### [TO DO]
a) In the section on the gender gap, what share of higher-education institutions across the EU were led by women in 2017?
b) Extract the rows below, starting with the line that contains "Select the blue ball numbered 43" and going on through the last line of the rows, both ends included.

-- begin DOCUMENT SEGMENT --

3. An Inclusive Europe

3.4 Mind the gender gap

Everyone wins from greater female participation in the knowledge economy but we are not there yet: despite some progress, women are still underrepresented in R&I and the digital economy.

Despite progress, gender inequalities are persistent in Europe, and in R&I activities.

In tertiary education, there are gender imbalances among Member States and students, since fewer females have gained their diplomas. The number of female researchers has been outpacing the growth of male researchers but their total share is increasing slowly. Although women represent roughly half of EU graduates at the doctoral level, they represent only about a third of all EU researchers and only one fifth of researchers in the business sector.

Women are in a minority in the top academic grade and in recent years their position has only improved slightly.

Across the EU, the proportion of women leading institutions in the higher-education sector rose from 20% in 2014 to nearly 22% in 2017 although, at the same time, several countries experienced a decline in this share.

-- end DOCUMENT SEGMENT --
-- begin RECORDS FOR THE TASK --

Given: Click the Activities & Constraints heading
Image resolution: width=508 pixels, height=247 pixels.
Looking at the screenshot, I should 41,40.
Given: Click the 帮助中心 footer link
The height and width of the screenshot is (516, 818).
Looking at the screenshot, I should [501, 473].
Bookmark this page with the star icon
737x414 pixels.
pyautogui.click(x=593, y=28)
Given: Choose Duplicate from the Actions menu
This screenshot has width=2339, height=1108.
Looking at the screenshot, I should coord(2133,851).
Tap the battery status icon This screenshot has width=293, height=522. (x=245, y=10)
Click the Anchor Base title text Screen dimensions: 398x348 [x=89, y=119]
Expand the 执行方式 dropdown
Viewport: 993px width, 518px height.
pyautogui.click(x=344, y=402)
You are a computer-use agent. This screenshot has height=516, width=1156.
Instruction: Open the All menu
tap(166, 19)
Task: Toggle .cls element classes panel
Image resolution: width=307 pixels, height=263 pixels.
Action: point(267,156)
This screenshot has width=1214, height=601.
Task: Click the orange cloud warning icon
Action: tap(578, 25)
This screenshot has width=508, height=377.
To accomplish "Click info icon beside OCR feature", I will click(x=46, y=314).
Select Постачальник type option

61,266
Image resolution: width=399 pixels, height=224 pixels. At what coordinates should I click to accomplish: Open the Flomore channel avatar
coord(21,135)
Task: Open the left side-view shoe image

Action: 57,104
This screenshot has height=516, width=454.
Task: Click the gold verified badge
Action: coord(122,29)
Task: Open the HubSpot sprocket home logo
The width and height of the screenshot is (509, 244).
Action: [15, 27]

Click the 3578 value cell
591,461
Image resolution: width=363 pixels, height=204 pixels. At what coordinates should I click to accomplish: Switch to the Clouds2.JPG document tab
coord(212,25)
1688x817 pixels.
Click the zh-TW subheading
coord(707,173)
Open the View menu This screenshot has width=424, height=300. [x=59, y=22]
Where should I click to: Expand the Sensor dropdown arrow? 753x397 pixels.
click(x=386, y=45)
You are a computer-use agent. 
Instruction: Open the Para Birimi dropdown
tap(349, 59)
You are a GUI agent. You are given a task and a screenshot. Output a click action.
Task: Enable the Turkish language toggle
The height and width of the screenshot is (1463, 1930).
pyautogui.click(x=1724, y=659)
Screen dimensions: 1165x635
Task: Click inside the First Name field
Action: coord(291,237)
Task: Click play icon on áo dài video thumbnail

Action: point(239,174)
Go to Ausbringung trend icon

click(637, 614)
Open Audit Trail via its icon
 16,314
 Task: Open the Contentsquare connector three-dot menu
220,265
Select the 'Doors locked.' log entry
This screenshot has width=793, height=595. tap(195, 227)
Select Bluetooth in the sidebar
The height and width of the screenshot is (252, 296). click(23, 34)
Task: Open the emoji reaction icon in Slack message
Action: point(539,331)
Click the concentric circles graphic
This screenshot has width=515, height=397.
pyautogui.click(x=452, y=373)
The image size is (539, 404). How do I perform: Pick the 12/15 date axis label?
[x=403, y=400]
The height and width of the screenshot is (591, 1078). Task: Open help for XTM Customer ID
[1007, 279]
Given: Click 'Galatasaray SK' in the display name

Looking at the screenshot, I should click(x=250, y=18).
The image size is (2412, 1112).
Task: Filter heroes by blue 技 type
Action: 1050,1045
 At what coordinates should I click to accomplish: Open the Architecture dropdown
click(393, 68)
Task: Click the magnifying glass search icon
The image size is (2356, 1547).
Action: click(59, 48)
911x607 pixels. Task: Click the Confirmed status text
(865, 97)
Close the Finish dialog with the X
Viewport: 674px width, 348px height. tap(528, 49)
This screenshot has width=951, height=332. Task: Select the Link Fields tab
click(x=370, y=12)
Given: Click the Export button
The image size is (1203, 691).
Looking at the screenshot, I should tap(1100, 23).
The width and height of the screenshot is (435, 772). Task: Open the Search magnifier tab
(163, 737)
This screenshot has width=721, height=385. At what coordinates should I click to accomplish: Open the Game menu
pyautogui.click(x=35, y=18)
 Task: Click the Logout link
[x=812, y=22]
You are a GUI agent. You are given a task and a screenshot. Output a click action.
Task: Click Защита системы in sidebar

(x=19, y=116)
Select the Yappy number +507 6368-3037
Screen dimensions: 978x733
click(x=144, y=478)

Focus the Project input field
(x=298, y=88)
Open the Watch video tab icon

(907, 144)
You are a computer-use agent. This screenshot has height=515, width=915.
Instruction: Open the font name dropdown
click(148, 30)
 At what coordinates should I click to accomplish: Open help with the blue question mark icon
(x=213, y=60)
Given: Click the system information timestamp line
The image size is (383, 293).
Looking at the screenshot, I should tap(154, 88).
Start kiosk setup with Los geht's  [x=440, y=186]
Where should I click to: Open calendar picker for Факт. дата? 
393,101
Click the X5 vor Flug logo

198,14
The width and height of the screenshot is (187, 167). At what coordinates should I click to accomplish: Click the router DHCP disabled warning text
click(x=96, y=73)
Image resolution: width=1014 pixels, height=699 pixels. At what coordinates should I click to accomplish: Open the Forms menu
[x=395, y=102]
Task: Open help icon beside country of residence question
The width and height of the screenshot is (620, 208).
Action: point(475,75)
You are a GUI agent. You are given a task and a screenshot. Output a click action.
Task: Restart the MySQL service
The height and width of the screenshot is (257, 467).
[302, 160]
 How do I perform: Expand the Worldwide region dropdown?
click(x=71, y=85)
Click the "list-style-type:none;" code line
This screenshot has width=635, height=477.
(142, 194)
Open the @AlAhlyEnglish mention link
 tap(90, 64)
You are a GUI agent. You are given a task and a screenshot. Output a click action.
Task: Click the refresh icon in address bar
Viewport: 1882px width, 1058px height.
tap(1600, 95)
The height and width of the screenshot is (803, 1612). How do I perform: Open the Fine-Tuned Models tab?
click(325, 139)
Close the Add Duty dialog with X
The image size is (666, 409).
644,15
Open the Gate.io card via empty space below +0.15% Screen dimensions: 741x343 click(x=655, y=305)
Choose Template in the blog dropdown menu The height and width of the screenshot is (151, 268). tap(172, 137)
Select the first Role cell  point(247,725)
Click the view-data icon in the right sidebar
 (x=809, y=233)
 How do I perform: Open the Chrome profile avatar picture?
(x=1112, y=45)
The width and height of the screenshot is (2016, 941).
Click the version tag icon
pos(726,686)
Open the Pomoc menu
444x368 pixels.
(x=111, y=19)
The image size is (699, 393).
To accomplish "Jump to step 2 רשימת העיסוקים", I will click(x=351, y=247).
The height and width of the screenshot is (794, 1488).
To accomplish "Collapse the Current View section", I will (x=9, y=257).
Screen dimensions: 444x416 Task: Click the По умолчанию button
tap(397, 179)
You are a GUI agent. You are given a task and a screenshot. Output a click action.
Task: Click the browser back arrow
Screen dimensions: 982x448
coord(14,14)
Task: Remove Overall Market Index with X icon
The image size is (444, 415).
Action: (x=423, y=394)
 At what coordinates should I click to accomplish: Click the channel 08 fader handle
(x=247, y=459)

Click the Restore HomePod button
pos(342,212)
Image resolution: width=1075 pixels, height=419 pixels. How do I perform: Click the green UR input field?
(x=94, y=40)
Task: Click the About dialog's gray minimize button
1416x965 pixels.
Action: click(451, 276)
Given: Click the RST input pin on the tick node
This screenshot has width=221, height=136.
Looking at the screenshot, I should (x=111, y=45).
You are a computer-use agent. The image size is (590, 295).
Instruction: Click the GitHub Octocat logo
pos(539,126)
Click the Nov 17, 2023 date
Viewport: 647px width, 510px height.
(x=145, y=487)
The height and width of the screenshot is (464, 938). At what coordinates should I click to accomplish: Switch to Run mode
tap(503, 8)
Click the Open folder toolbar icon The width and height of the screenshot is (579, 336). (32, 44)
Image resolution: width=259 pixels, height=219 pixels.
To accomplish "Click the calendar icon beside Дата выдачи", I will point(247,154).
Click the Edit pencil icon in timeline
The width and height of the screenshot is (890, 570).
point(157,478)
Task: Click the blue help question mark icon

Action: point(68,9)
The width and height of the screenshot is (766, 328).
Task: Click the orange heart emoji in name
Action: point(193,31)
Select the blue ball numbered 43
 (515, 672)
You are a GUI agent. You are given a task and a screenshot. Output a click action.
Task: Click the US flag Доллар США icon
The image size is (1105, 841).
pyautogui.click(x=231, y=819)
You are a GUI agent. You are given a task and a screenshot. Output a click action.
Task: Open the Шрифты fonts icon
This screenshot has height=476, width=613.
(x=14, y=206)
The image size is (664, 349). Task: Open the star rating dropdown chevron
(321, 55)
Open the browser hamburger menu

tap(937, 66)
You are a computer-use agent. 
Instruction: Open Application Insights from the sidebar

-- end RECORDS FOR THE TASK --

### [RESPONSE LIST]
a) Nearly 22%.

b)
Select the blue ball numbered 43
 (515, 672)
You are a GUI agent. You are given a task and a screenshot. Output a click action.
Task: Click the US flag Доллар США icon
The image size is (1105, 841).
pyautogui.click(x=231, y=819)
You are a GUI agent. You are given a task and a screenshot. Output a click action.
Task: Open the Шрифты fonts icon
This screenshot has height=476, width=613.
(x=14, y=206)
The image size is (664, 349). Task: Open the star rating dropdown chevron
(321, 55)
Open the browser hamburger menu

tap(937, 66)
You are a computer-use agent. 
Instruction: Open Application Insights from the sidebar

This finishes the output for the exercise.